Page:
====================

Athens, Greece: a concrete jungle containing over half of Greece’s population. Concrete buildings that go on for miles and that I can never stop staring at. Places filled to the brim with millions of years of history. Walking in the same paths where great philosophers such as Plato, Socrates, and Aristotle walked and lived.

Athens never fails to leave me in awe.

Athens and her people are bountiful. I could go to the downtown area every weekend and still find something new to explore. I never thought that I could fall in love with a city that appears to be mostly concrete. When you look at Athens from above it is comprised of white concrete. You may be able to make out some parks or green spaces, but it is primarily buildings. But how can so many building that look the same seem so beautiful? I am still trying to decipher that.

Maybe it’s the history that those building contain and cover. If you dig almost anywhere in Athens, you will find ruins of ancient cities. Maybe even a few layers of them.

Back to the Beginning

During my senior year of high school in Minnesota, I was so ready to leave my hometown and move on to a bigger and better city. I now go to Drake University in Des Moines, Iowa, which means I went from a town with a population close to 18,000 people to an area that was around 217,000 — almost 200,000 more people than I was used to. But I loved it. I loved moving to Des Moines and having any store I wanted to go to within a 15-minute drive. In my hometown, most stores I wanted to go to were about an hour or more away. On top of that, by going to Drake University I was still able to get the small community feel since the student population is about 5,000. With all that said, going to college helped me discover how much of a homebody I really am.

====================

Recorded data:
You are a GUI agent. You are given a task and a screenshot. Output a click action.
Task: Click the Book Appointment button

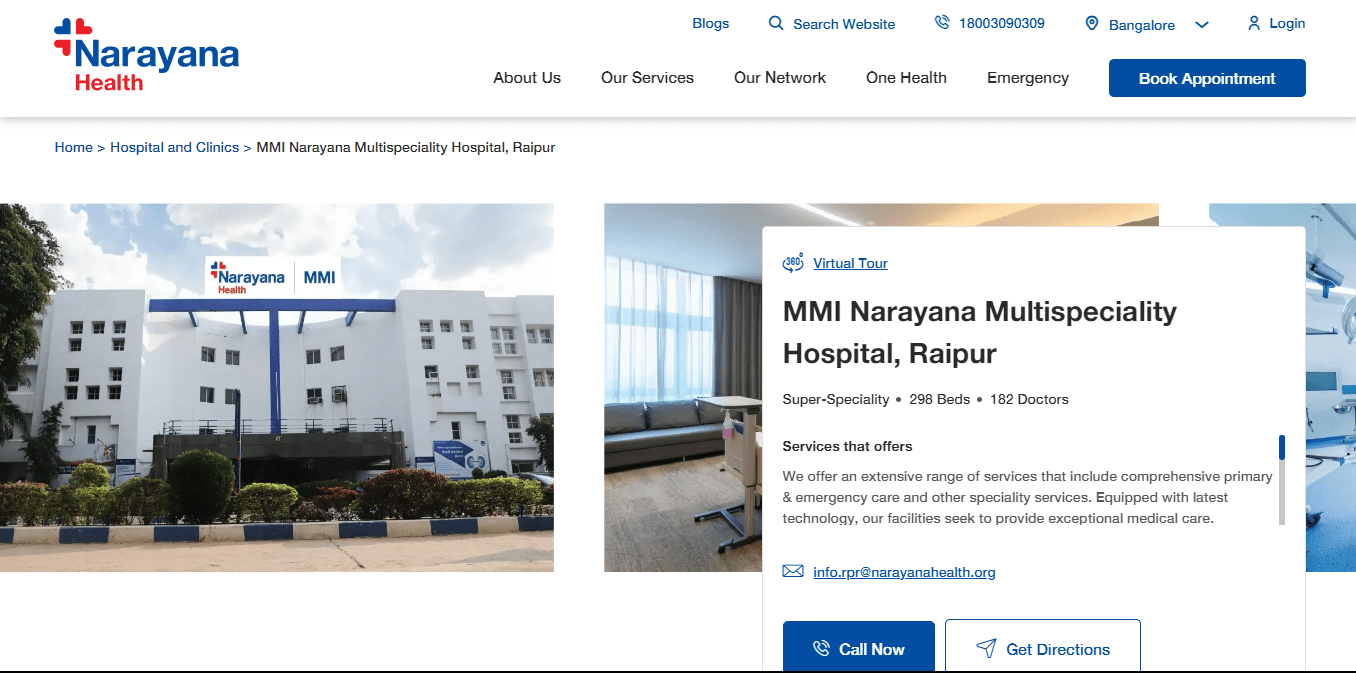pyautogui.click(x=1207, y=77)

====================

Instructions for the task: Please go on with the essay about Athens, picking up right after its last sentence.

Final result:
My freshman year at Drake was exciting, but I was also a wreck. I missed my boyfriend who was back home in his senior year of high school. I missed my family and my friends. I was more of an introvert and didn’t really have any friends outside of my classes or on-campus job, and my random roommate and I didn’t really talk either. I did not have the first-year college experience that I was expecting.

Finding My Footing

My sophomore year was way better. I became closer with one of my co-workers when we ended up having a class together and learned we lived on the same floor. We grew closer and did so many things together, whether it was getting food, going to musicals or plays, helping each other with projects, and more. I still had my moments of homesickness at college, but it was so much better because I had people to hang out with and talk to.

Taking a Leap of Faith

After these experiences, I was scared to study abroad for a full semester in Athens, Greece. I didn’t know how I would do adjusting to life abroad, or if I would get really homesick and not enjoy my time. Now, halfway through my semester, I am still doing well. Of course, I still have moments where I miss my family, but nothing compared to how I usually am, which comes as a big surprise as we are now thousands of miles and eight hours apart. I think it helps that I am usually busy and have things planned out to do.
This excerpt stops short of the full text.